TASK GOAL
Convert every line of the rows below into a Markdown table with two columns, Line No. and Line Text, numbering the lines in order and leaving out the blank ones.

DATA LISTING
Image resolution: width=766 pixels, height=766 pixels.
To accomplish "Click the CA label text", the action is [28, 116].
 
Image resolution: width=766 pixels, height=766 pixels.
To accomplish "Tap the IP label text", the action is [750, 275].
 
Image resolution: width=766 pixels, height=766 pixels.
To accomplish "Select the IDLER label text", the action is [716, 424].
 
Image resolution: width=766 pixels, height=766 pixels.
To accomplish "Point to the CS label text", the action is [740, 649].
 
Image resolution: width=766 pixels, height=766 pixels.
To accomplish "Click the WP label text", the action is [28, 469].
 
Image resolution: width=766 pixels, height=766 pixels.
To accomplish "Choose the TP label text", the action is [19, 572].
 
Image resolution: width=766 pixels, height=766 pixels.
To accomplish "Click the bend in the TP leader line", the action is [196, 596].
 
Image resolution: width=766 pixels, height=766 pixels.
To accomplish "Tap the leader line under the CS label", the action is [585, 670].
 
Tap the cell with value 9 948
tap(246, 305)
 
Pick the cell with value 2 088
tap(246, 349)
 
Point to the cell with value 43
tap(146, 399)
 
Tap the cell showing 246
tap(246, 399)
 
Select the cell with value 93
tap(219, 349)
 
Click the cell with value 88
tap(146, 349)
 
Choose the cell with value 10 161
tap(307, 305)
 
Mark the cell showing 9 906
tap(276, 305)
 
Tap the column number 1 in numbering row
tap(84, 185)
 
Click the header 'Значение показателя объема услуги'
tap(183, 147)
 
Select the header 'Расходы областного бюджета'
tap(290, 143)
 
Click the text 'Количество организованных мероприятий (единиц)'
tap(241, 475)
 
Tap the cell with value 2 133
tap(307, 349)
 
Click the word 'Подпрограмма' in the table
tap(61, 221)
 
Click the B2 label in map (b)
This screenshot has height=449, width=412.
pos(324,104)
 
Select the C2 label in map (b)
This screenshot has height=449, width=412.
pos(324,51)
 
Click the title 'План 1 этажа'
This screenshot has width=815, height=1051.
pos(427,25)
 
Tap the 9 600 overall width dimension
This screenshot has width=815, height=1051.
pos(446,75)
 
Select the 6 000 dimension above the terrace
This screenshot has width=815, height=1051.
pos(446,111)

COMPLETE ANSWER
| Line No. | Line Text |
|---|---|
| 1 | Image resolution: width=766 pixels, height=766 pixels. |
| 2 | To accomplish "Click the CA label text", the action is [28, 116]. |
| 3 | Image resolution: width=766 pixels, height=766 pixels. |
| 4 | To accomplish "Tap the IP label text", the action is [750, 275]. |
| 5 | Image resolution: width=766 pixels, height=766 pixels. |
| 6 | To accomplish "Select the IDLER label text", the action is [716, 424]. |
| 7 | Image resolution: width=766 pixels, height=766 pixels. |
| 8 | To accomplish "Point to the CS label text", the action is [740, 649]. |
| 9 | Image resolution: width=766 pixels, height=766 pixels. |
| 10 | To accomplish "Click the WP label text", the action is [28, 469]. |
| 11 | Image resolution: width=766 pixels, height=766 pixels. |
| 12 | To accomplish "Choose the TP label text", the action is [19, 572]. |
| 13 | Image resolution: width=766 pixels, height=766 pixels. |
| 14 | To accomplish "Click the bend in the TP leader line", the action is [196, 596]. |
| 15 | Image resolution: width=766 pixels, height=766 pixels. |
| 16 | To accomplish "Tap the leader line under the CS label", the action is [585, 670]. |
| 17 | Tap the cell with value 9 948 |
| 18 | tap(246, 305) |
| 19 | Pick the cell with value 2 088 |
| 20 | tap(246, 349) |
| 21 | Point to the cell with value 43 |
| 22 | tap(146, 399) |
| 23 | Tap the cell showing 246 |
| 24 | tap(246, 399) |
| 25 | Select the cell with value 93 |
| 26 | tap(219, 349) |
| 27 | Click the cell with value 88 |
| 28 | tap(146, 349) |
| 29 | Choose the cell with value 10 161 |
| 30 | tap(307, 305) |
| 31 | Mark the cell showing 9 906 |
| 32 | tap(276, 305) |
| 33 | Tap the column number 1 in numbering row |
| 34 | tap(84, 185) |
| 35 | Click the header 'Значение показателя объема услуги' |
| 36 | tap(183, 147) |
| 37 | Select the header 'Расходы областного бюджета' |
| 38 | tap(290, 143) |
| 39 | Click the text 'Количество организованных мероприятий (единиц)' |
| 40 | tap(241, 475) |
| 41 | Tap the cell with value 2 133 |
| 42 | tap(307, 349) |
| 43 | Click the word 'Подпрограмма' in the table |
| 44 | tap(61, 221) |
| 45 | Click the B2 label in map (b) |
| 46 | This screenshot has height=449, width=412. |
| 47 | pos(324,104) |
| 48 | Select the C2 label in map (b) |
| 49 | This screenshot has height=449, width=412. |
| 50 | pos(324,51) |
| 51 | Click the title 'План 1 этажа' |
| 52 | This screenshot has width=815, height=1051. |
| 53 | pos(427,25) |
| 54 | Tap the 9 600 overall width dimension |
| 55 | This screenshot has width=815, height=1051. |
| 56 | pos(446,75) |
| 57 | Select the 6 000 dimension above the terrace |
| 58 | This screenshot has width=815, height=1051. |
| 59 | pos(446,111) |